#### [ASSIGNMENT]
Only the lines below from the one that contains "Screen dimensions: 760x1306" through the one that contains "Viewport: 857px width, 308px height." should appear in your answer, exact and without pictures.

══ DATA SUPPLIED

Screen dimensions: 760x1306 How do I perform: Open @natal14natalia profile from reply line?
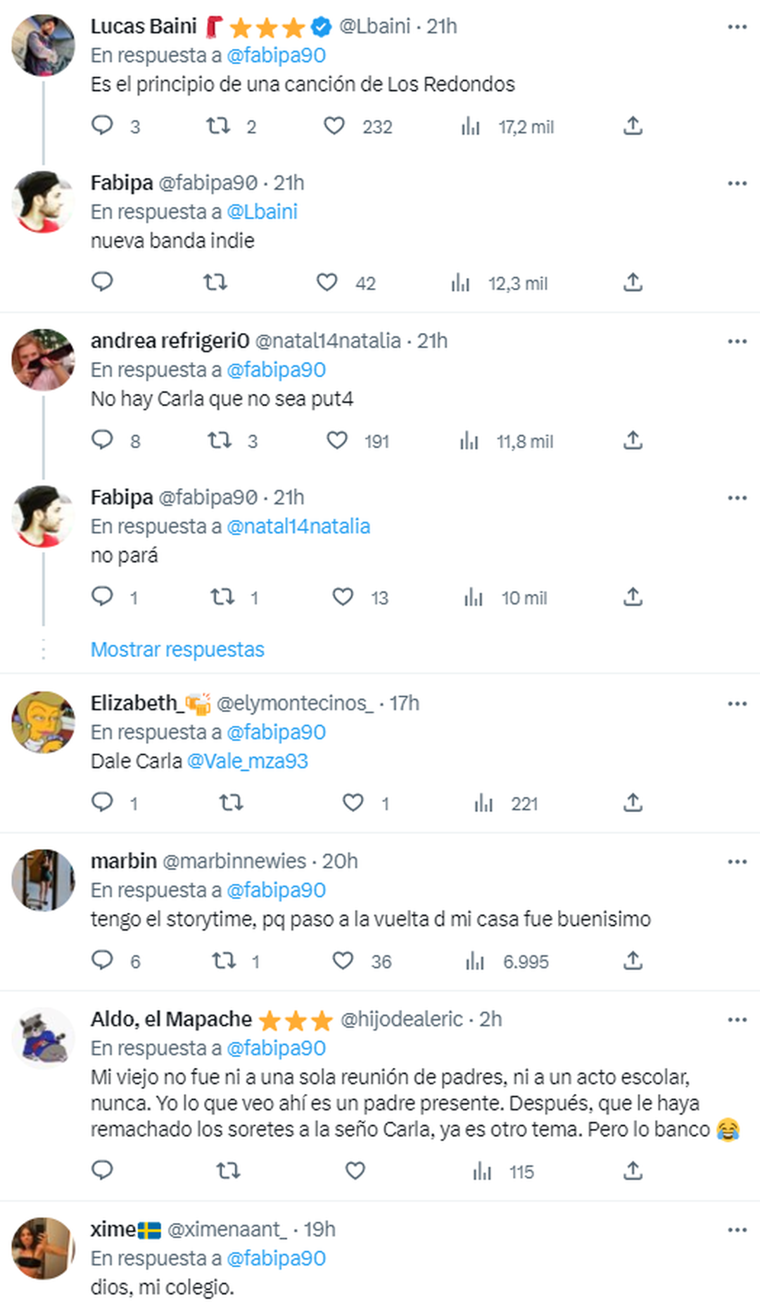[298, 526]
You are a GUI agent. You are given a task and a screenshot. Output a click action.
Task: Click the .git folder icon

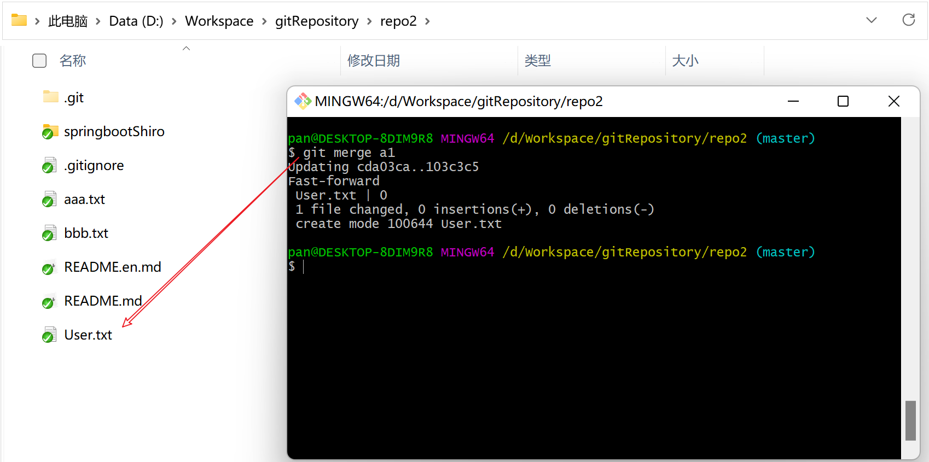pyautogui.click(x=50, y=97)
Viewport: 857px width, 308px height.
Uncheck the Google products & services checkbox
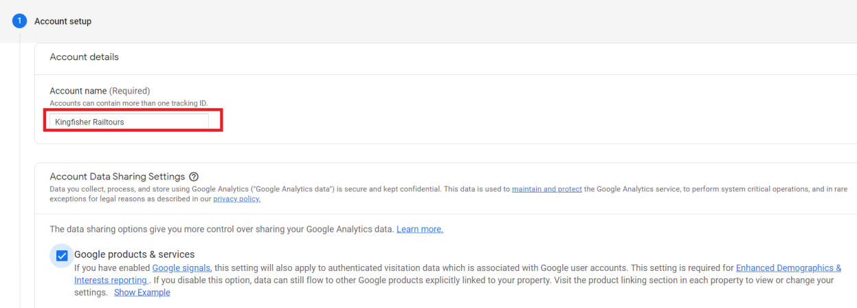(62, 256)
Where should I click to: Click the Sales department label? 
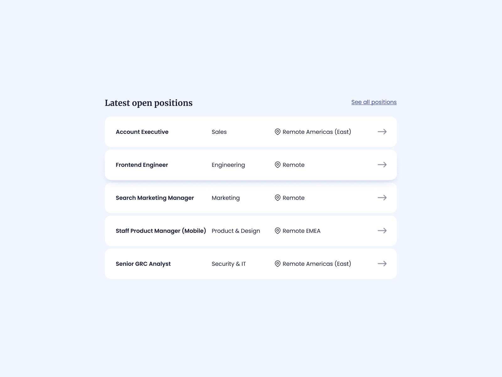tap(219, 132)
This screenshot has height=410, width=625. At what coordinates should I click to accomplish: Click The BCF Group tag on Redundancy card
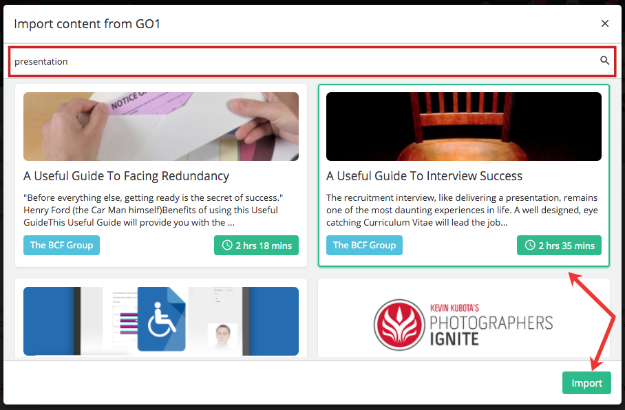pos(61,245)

════
══ DATA SUPPLIED

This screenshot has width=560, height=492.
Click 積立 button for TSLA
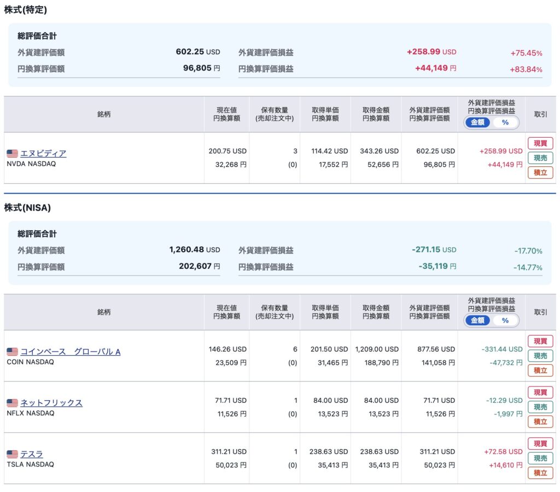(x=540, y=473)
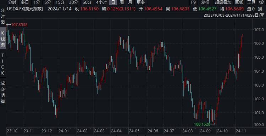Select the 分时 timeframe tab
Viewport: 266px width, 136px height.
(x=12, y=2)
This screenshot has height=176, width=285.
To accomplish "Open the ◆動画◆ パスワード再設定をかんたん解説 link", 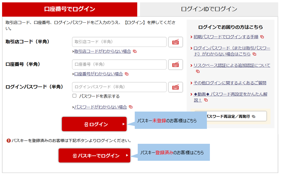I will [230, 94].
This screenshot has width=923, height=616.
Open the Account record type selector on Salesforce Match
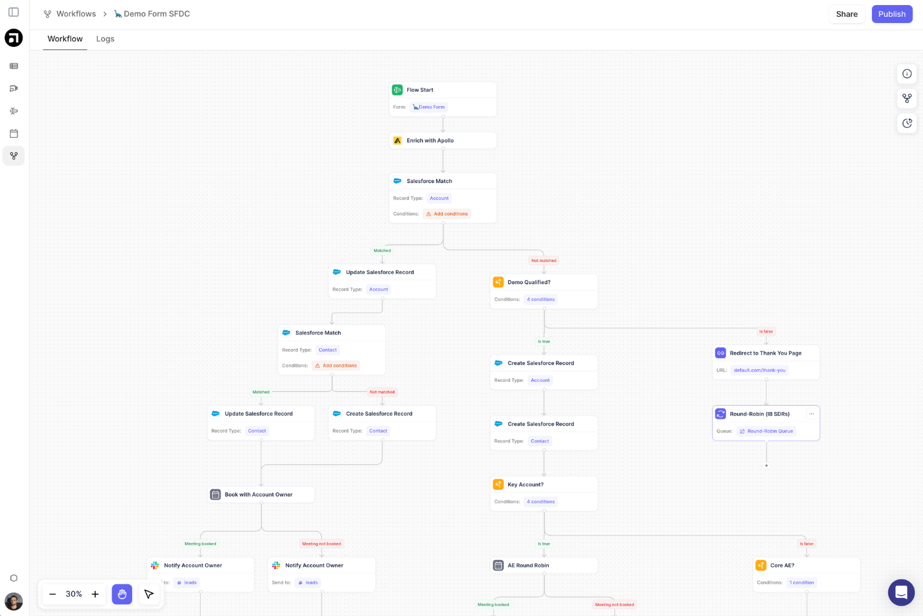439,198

════

#### [YOUR SOLUTION]
Screen dimensions: 760x1306 How do I perform: Open @natal14natalia profile from reply line?
[298, 526]
You are a GUI agent. You are given a task and a screenshot. Output a click action.
Task: Click the .git folder icon

pyautogui.click(x=50, y=97)
Viewport: 857px width, 308px height.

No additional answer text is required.